Bird news from Subhojit Chakladar and Bradlee Sulentic
As a part of our effort to understand and count Scaly-sided Mergansers, we have been surveying a particular stretch of the river extending over several tens of kilometers. Starting early in the morning, we encountered very heavy fog for the first hour or so. With visibility less than 20m at times, we initially sought out passerines. The first bird of note of the day was a Hawfinch, followed by a couple more flying over. Close by, a group of very vocal Eurasian Bullfinches entertained us for a while. There were also a flock of Brambling, a Japanese Pygmy Woodpecker and a couple of Naumann’s Thrush as well.
After the fog lifted, we scanned stretches of the river that looked promising. Waterfowl were present in reasonable numbers but no sign of the bird that we had come find. We spent the first 2 hours scanning at least 5 spots, including 2 spots where we had encountered them before. There were good numbers of Common Pochard, Scaups, Goldeneyes, Tufted Ducks, Falcated Ducks and Common Mergansers. Japanese Wagtails, Olive-backed Pipits and Long-billed Plovers were also observed. A juvenile White Tailed Eagle came very close, trying to land on a rather weak tree-top providing some excellent and rather comical views.
The first Scaly-sided Merganser was a female type bird encountered at a location that might be considered ‘disturbed’. Even though the bank was about 40m above the river, there were houses very close to the bank. Though there were other waterfowl present close by, this particular bird preferred to be on its own. It flushed when we were about 200m from it and flew downriver.

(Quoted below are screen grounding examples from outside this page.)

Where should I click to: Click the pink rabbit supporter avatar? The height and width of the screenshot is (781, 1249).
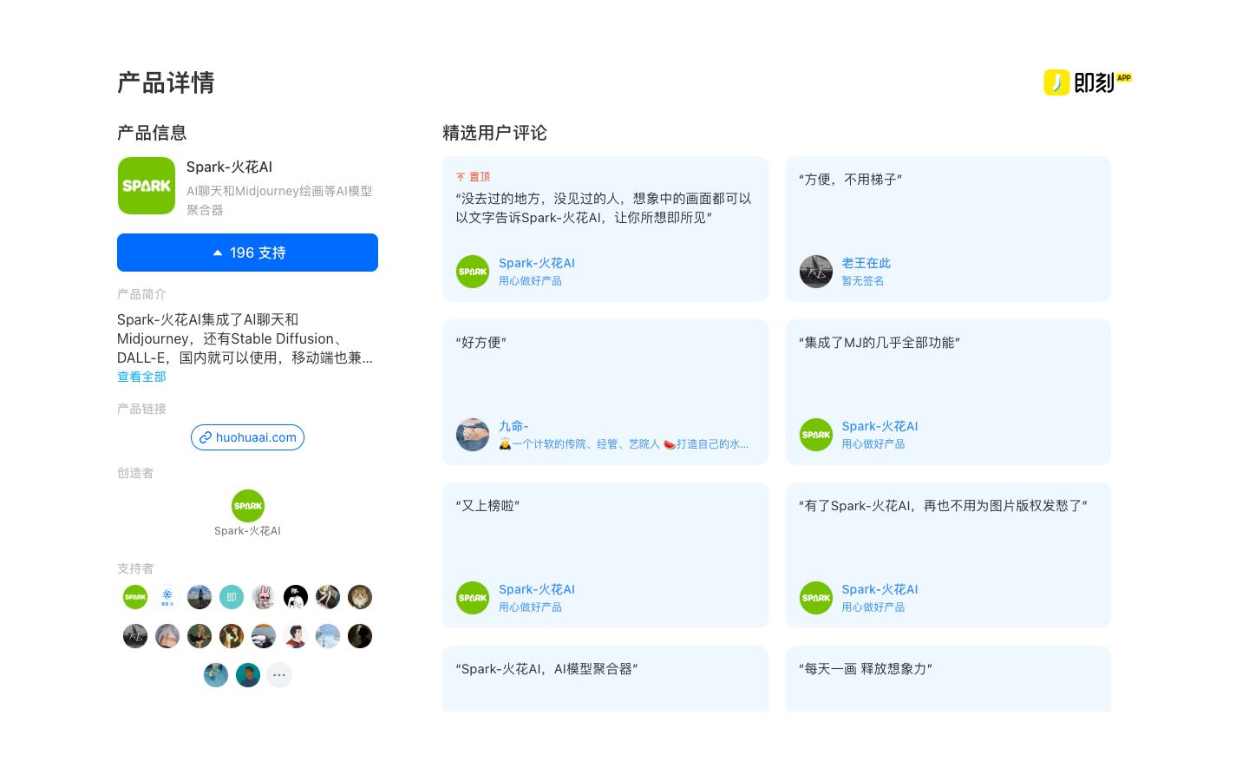(x=263, y=597)
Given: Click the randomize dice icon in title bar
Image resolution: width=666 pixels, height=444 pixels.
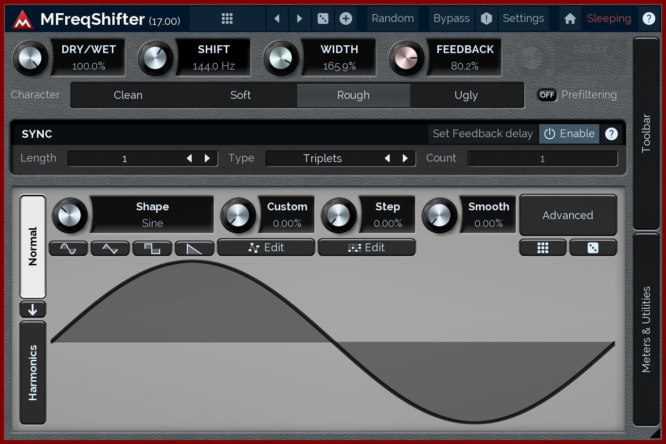Looking at the screenshot, I should pyautogui.click(x=323, y=19).
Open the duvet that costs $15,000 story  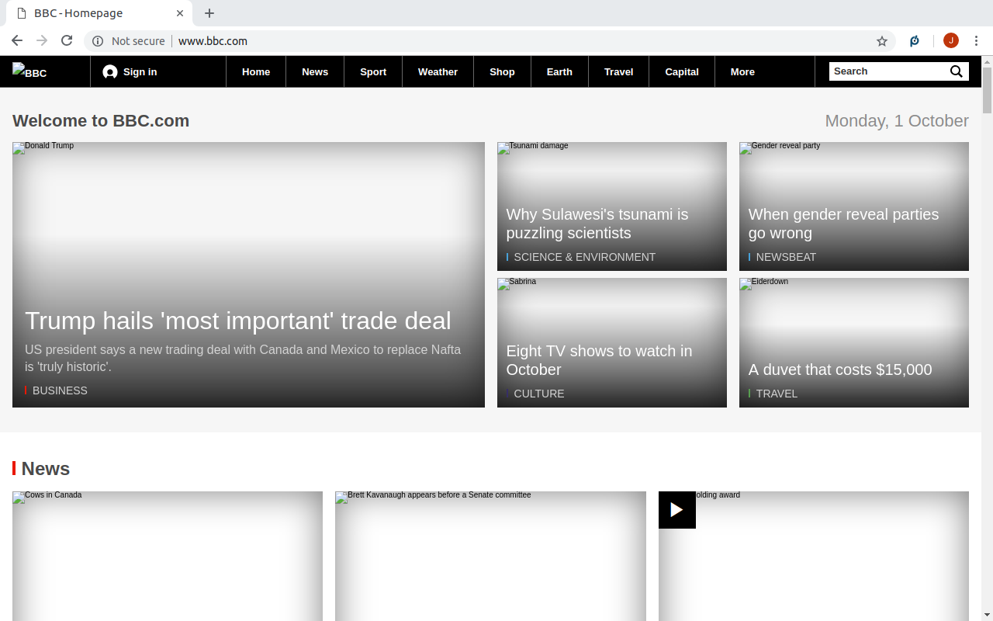pos(840,369)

A second group of bird were found a few km downriver, including stunning views of 3 males and 3 female type birds. We observed them from a ‘safe’ distance (about 250~300m) as they splashed around. Later, using cover of the trees and reeds on the river bank, SC was able to approach within 100m of the birds and observe them from the level of the river. Once again the birds preferred to be on their own and maintained some distance from a group of Common Mergansers also present nearby. The last of the birds was a male found about 5km further downstream making a total of 8 birds on this particular count.

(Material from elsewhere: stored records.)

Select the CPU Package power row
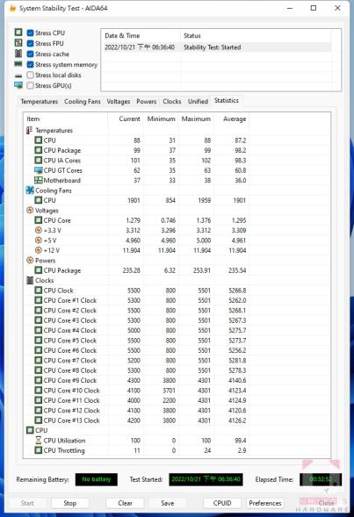The image size is (354, 517). click(x=177, y=270)
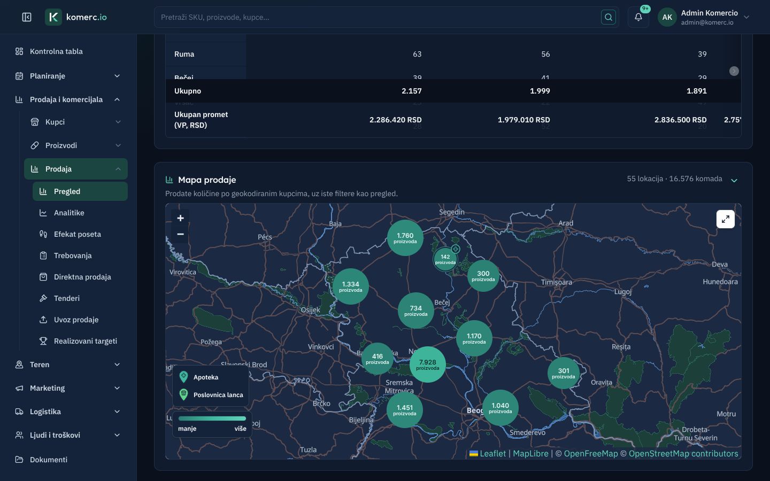Click the 7.928 proizvoda map cluster
Image resolution: width=770 pixels, height=481 pixels.
(x=428, y=364)
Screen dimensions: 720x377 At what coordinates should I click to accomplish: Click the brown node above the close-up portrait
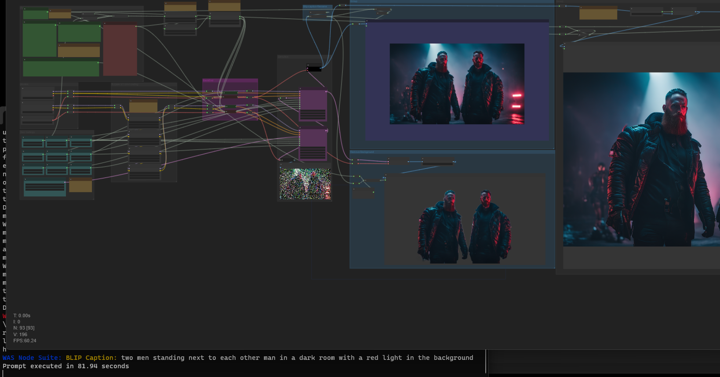pos(598,13)
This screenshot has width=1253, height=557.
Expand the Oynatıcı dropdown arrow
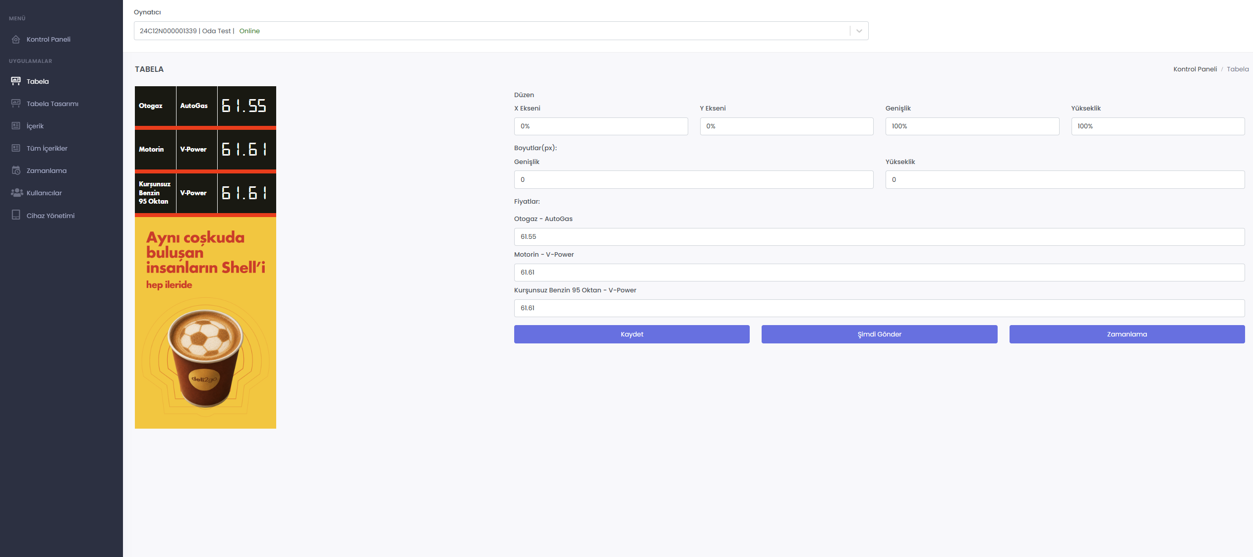[859, 31]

Other birds of note encountered on this trip were a tree full of Rustic Buntings, Meadow Buntings, a hunting Eurasian Sparrowhawk and Azure-winged Magpie.

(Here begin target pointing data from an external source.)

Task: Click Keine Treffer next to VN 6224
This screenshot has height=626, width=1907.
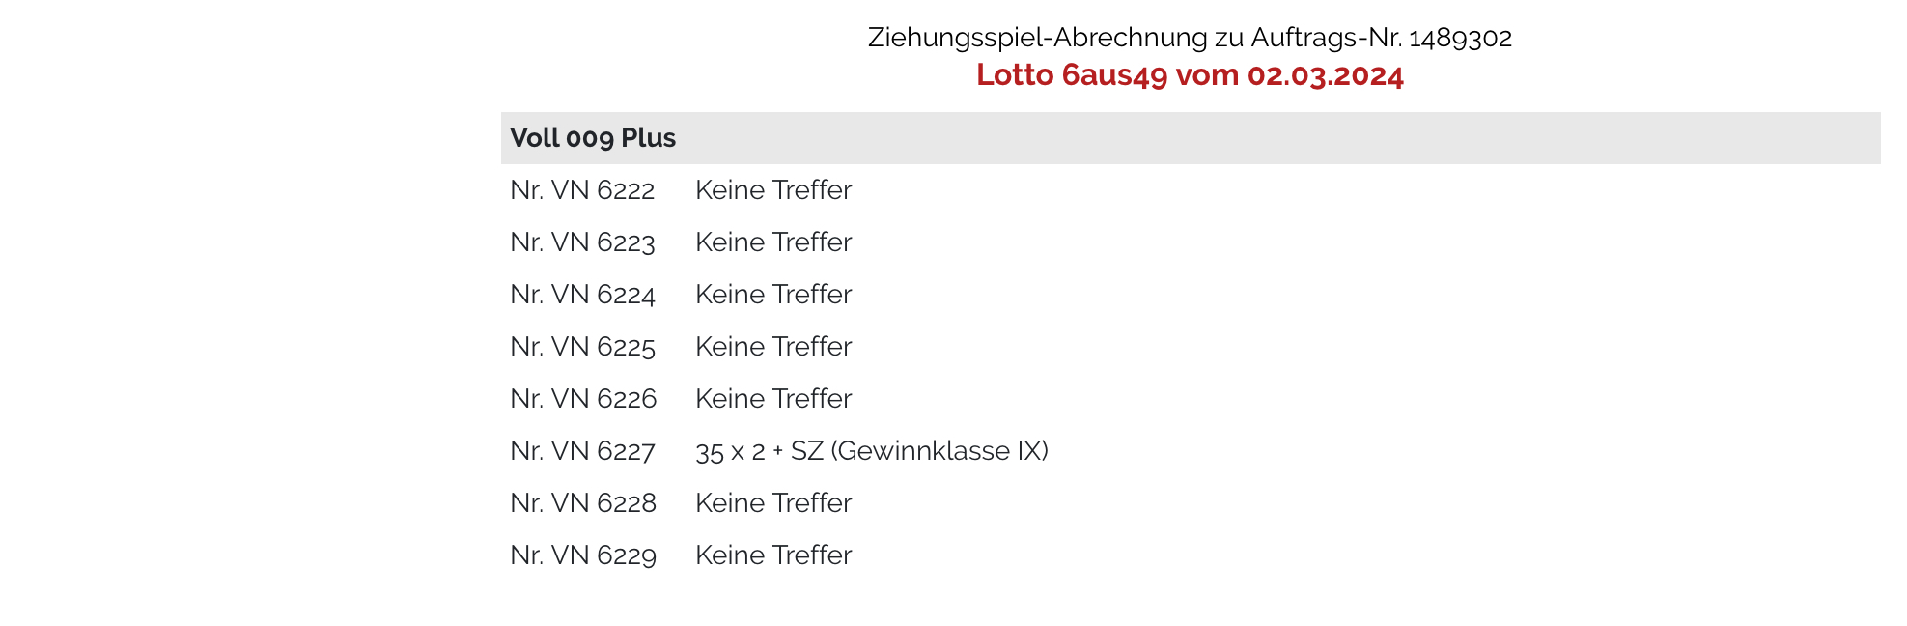Action: click(x=773, y=295)
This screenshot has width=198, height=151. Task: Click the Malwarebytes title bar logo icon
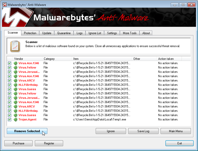pos(5,5)
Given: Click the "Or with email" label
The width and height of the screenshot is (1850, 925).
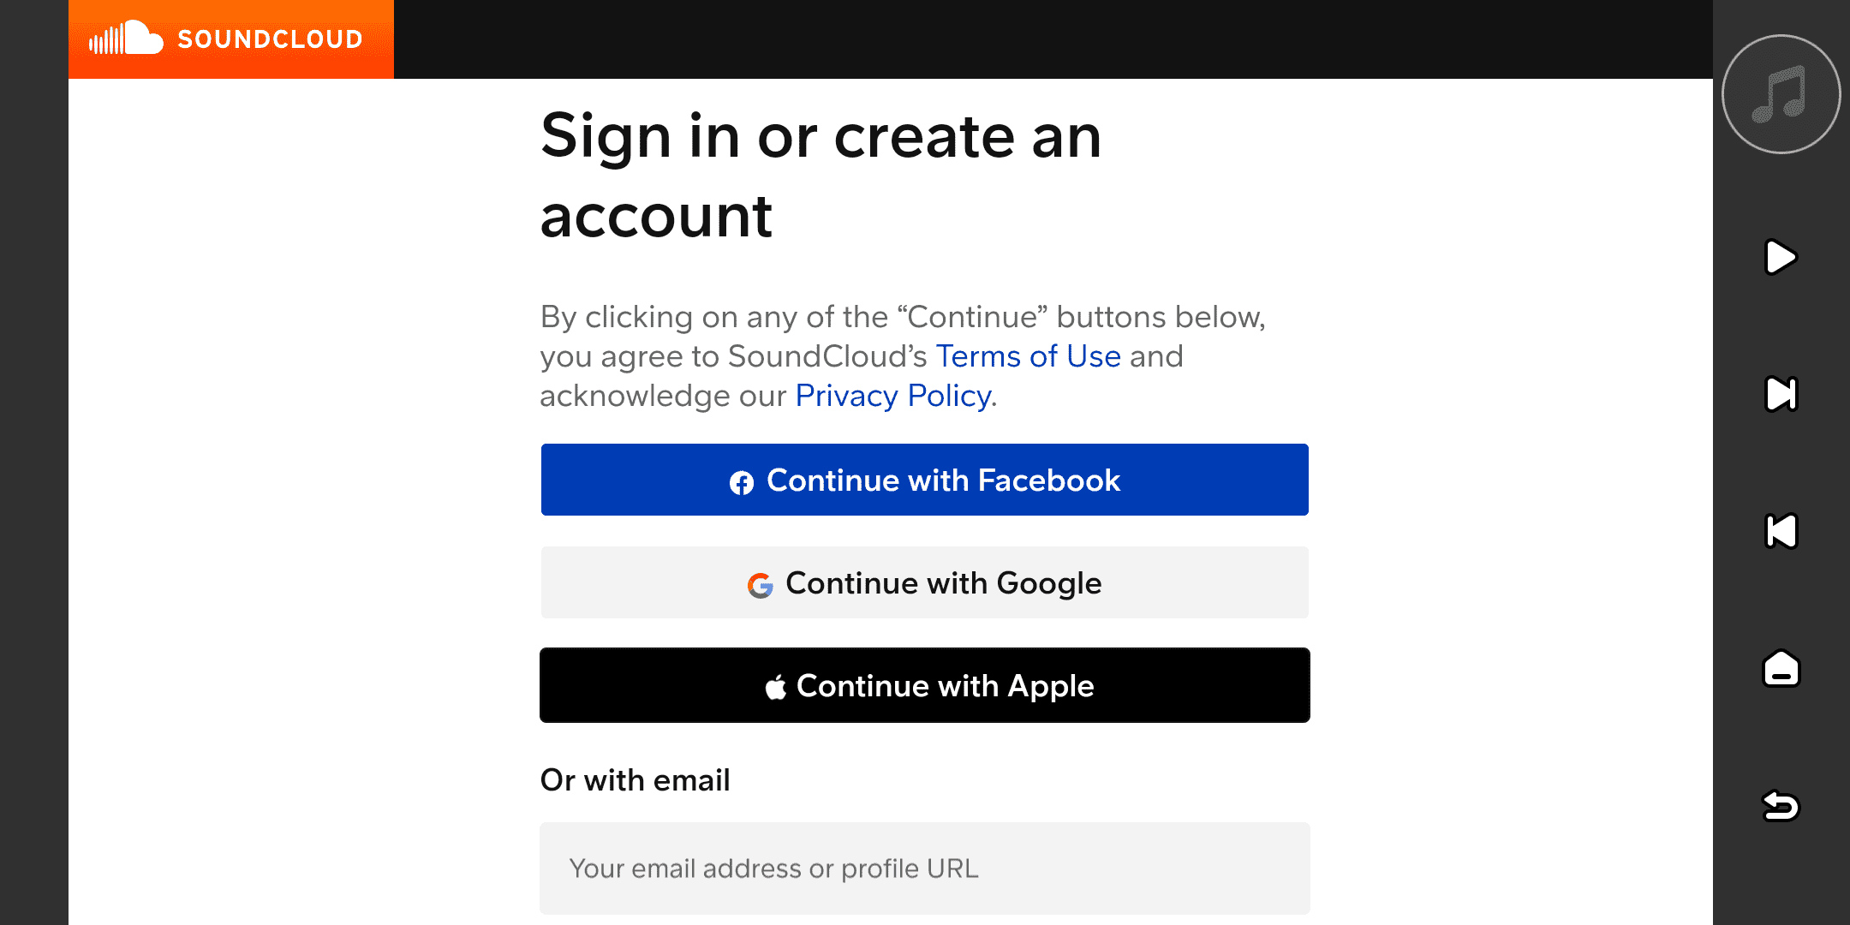Looking at the screenshot, I should (635, 780).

Note: The number of Scaly-sided Merganser found on this particularly day was quite low compared to our previous count 3 weekends ago, when we counted between 21 and 31 birds at 4 different sites of the river spanning a stretch of about 25~30km. 13th January was a relatively warm compared to that day, with less winds and more cloud cover. The river was however relatively ice-free on both these days.